Commissioner Marilyn Poitras with Ministers Jody Wilson-Raybould and Carolyn Bennett.

Photo by Ted Whitecalf

So those were the
voices I heard and the things I thought about as I listened to Minister Bennett
announce an Independent Inquiry and name the Commissioners.  I cried when Minister Jody Wilson-Raybould
spoke. I know her father I met her when she was a little girl.  Who would have believed in the ugly Harper
years that she would be the Attorney General when this announcement was made?  And, I know I’m sounding like I am a bit
crazy, going on about Jesuits and old history but if we are to stop this
madness then we to have to, like the Jesuits, make “Profound change.”  And profound change does not have to be
complicated but it does have to be honest and courageous and, it has to start
at home meaning we have to look at our own violence against ourselves, each
other and towards our children.

How do we do that?
I am not sure but my elders and mentors always said we have to convert, reclaim
and take back the things that made us strong, kind people. In other words we
have to decolonize and that is hard work.  Are we up to it? Who knows?

I do know we owe a
huge debt of gratitude to the families and grass roots activists for their tireless
work over all these years.

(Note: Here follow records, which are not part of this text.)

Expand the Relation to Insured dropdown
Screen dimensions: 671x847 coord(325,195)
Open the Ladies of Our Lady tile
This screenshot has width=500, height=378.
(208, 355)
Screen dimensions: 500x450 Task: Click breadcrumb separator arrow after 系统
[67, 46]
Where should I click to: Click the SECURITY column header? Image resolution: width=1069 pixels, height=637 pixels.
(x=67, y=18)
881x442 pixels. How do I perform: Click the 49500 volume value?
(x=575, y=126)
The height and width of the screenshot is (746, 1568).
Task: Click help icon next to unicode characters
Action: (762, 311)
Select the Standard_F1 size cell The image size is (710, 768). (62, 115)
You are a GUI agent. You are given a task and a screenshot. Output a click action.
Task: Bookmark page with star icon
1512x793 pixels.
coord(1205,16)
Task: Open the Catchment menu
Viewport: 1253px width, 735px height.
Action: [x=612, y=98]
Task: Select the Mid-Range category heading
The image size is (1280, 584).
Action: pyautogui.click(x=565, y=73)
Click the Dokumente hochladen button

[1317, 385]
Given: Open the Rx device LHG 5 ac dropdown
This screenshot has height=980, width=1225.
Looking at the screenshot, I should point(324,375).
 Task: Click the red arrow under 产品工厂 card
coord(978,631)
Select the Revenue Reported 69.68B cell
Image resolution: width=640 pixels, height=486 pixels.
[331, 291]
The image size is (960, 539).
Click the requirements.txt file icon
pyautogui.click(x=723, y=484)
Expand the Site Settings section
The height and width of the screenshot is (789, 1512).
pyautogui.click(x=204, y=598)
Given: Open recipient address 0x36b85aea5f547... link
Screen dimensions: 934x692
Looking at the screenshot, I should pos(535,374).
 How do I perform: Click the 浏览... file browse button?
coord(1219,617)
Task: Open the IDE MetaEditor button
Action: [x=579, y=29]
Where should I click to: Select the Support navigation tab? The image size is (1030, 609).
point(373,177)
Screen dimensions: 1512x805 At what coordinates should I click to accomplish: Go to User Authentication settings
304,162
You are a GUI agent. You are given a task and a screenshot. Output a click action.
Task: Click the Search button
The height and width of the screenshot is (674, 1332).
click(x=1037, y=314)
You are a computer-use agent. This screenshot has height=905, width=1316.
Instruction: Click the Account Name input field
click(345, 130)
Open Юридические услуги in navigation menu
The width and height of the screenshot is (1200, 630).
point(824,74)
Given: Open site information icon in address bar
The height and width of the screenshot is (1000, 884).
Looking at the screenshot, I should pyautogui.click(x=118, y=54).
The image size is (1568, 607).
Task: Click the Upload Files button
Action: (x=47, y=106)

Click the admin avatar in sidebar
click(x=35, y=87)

I pray for peace and closure for them, for all of
us. And the Commissioners, let’s help them in everyway we can to do the work
they must do. And that’s really all I have to say. I thought I would fill pages
and pages because I have, like all of you, waited so long for this day and now
that it has finally arrived I am feeling exhausted, emotional and a bit
frightened. Isn’t that odd?

Hiy
hiy, marci kinanaskomtinowow.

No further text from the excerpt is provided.